The men talked about a young girl who was sneaking into the city to help bring people out. If caught she would have likely been posted to the front or shot by the Soviets. She reported back what was going on, and helped gunners avoid civilian enclaves. The war was very strange, the Soviets would forbid anyone from leaving the city, and caused much of the death and suffering. I saw bombers fly over dropping leaflets asking for the people to be allowed to leave and for the city's surrender. They kept bringing in more troops to hold out. We stayed up at that front for three weeks.

[Above: Waffen-SS Norwegian frontline nurses at a swearing in ceremony.]

[Above: On the right is Waffen-SS Norwegian frontline nurse Elsa Stendal. On the left is Anne-Gunhild Moxne, a heroic frontline nurse with the 5th SS-Panzer Division 'Wiking'.]

So how did the war end for you?

Siegfried: I was wounded badly in 1943 while clearing partisans out of a farm community and was hit in the arm by a piece of mortar shrapnel. I was very lucky to avoid any other holes that day. The wound broke my arm, and caused an infection, so I was laid up until 1944. I was discharged from active police duty and sent to the reserves to help train other officers who were joining these action groups. They were all over Europe, hunting spies, partisans, resistance, and enemy agents. I was able to keep this training position until the very end. I also served in a combat unit made up of Volkssturm, students and old men. It was lucky for me that we were surprised at night while sleeping, by an English patrol who was just as surprised. They asked if we cared to surrender in German, and we all said yes, we had no desire to fight the English. Since I had been discharged and was now part of the regular police I was left alone, and put to work for British forces.

How I ended up in America was when I heard of the terrible revenge that was happening in the east, and rumors were the Allies were cooperating, I had to leave. I applied and was granted entry and then citizenship. I was in New York first, and then found out about Columbus and the German community here. I have been here since the early 1950s and met my wife here. I left the past in the past and it is fortunate that the hunters have bigger fish to fry. They would no doubt like to talk to me, but I will never speak to them. I was made an American and this is now my home. I have worked hard at Crane [a manufacturing and distribution of building products company] and set up a good life here for my family.
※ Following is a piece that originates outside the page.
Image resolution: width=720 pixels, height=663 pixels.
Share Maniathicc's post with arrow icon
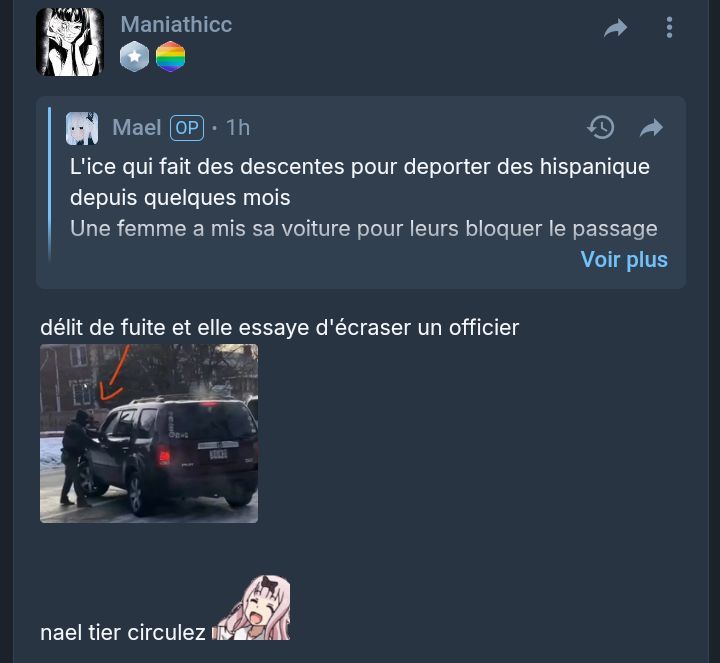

It is nice to speak to someone who has an interest in German history; I never get the chance to talk much as one must be silent, even today. I know we did nothing wrong, but the other side does not see it that way so they keep us quiet. I was not perfect, but I was not a bad person either.

[Speaking to Elizabeth]

It saddens me that my grandchildren do not wish to know about this past, I think you know Hanna, she goes to your school, and you will graduate together. She and her brother want nothing to do with our history and shrug it off to my chagrin. So it is nice to see you take an interest where they do not.

[Above: The brave Einsatzkommandos, Poland, 1939. Tasked with bringing order to often the most dangerous locales in the world, they did their duty and brought order to chaos.]